Some types of trigger aren't executed on apply, even if they exist on a table and are currently enabled. Trigger types not executed are:
- Statement-level triggers (
FOR EACH STATEMENT
) - Per-column UPDATE triggers (
UPDATE OF column_name [, ...]
)
PGD replication apply uses the system-level default search_path. Replica triggers, stream triggers, and index expression functions can assume other search_path settings that then fail when they execute on apply. To prevent this from occurring, use any of these techniques:
- Resolve object references clearly using only the default search_path.
- Always use fully qualified references to objects, for example,
schema.objectname
. - Set the search path for a function using
ALTER FUNCTION ... SET search_path = ...
for the functions affected.
PGD assumes that there are no issues related to text or other collatable datatypes, that is, all collations in use are available on all nodes, and the default collation is the same on all nodes.
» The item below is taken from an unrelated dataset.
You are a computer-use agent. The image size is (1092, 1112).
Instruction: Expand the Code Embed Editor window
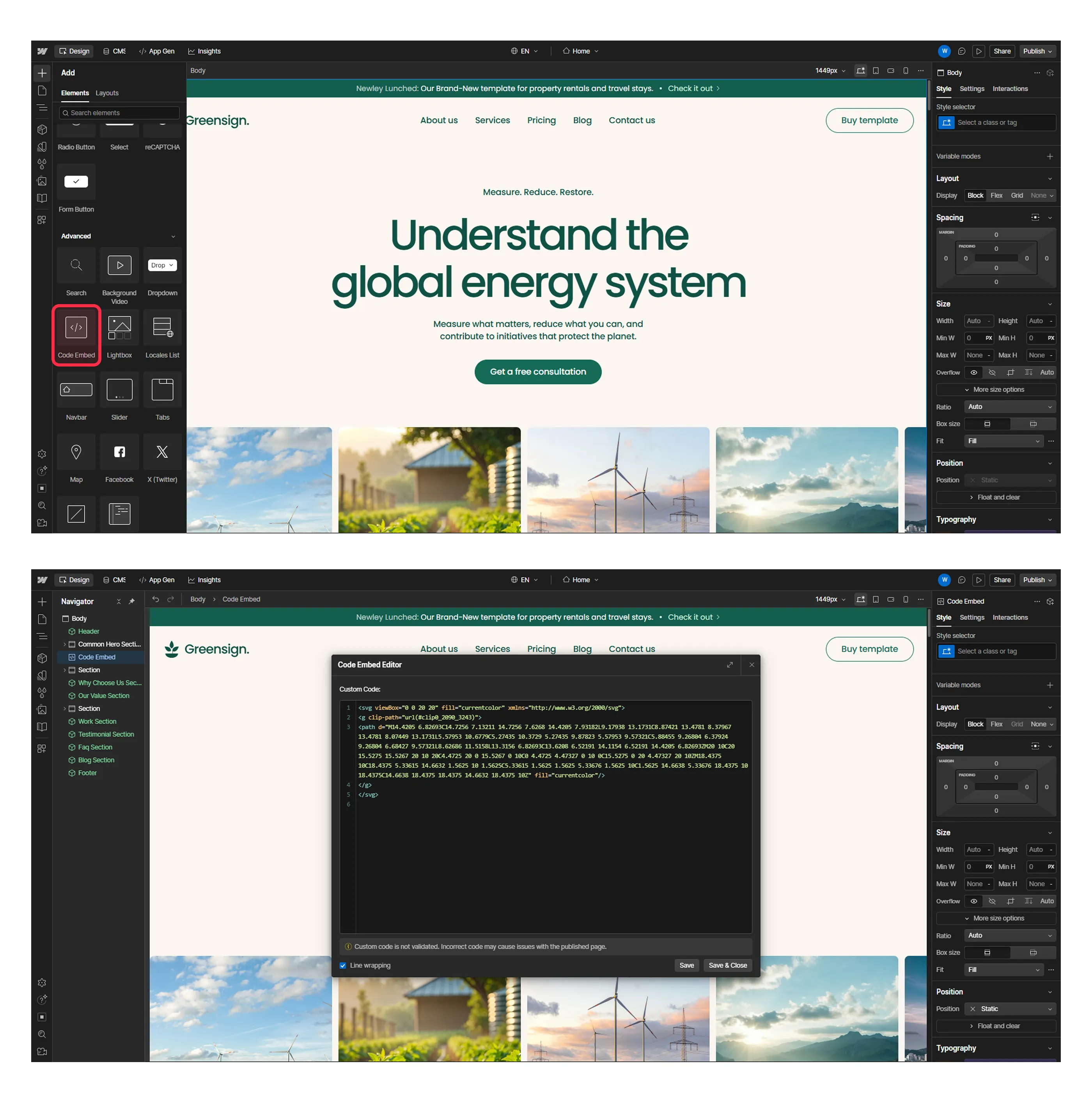click(x=730, y=665)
Replicating changes uses equality searches to locate Replica Identity values, so this does't have any effect except where unique indexes are explicitly defined with nonmatching collation qualifiers. Row filters might be affected by differences in collations if collatable expressions were used.
Toast
PGD handling of very long "toasted" data in PostgreSQL is transparent to the user. The TOAST "chunkid" values likely differ between the same row on different nodes, but that doesn't cause any problems.
Other restrictions
PGD can't work correctly if Replica Identity columns are marked as external.
PostgreSQL allows CHECK() constraints that contain volatile functions. Since PGD reexecutes CHECK() constraints on apply, any subsequent reexecution that doesn't return the same result as before causes data divergence.
PGD doesn't restrict the use of foreign keys. Cascading FKs are allowed.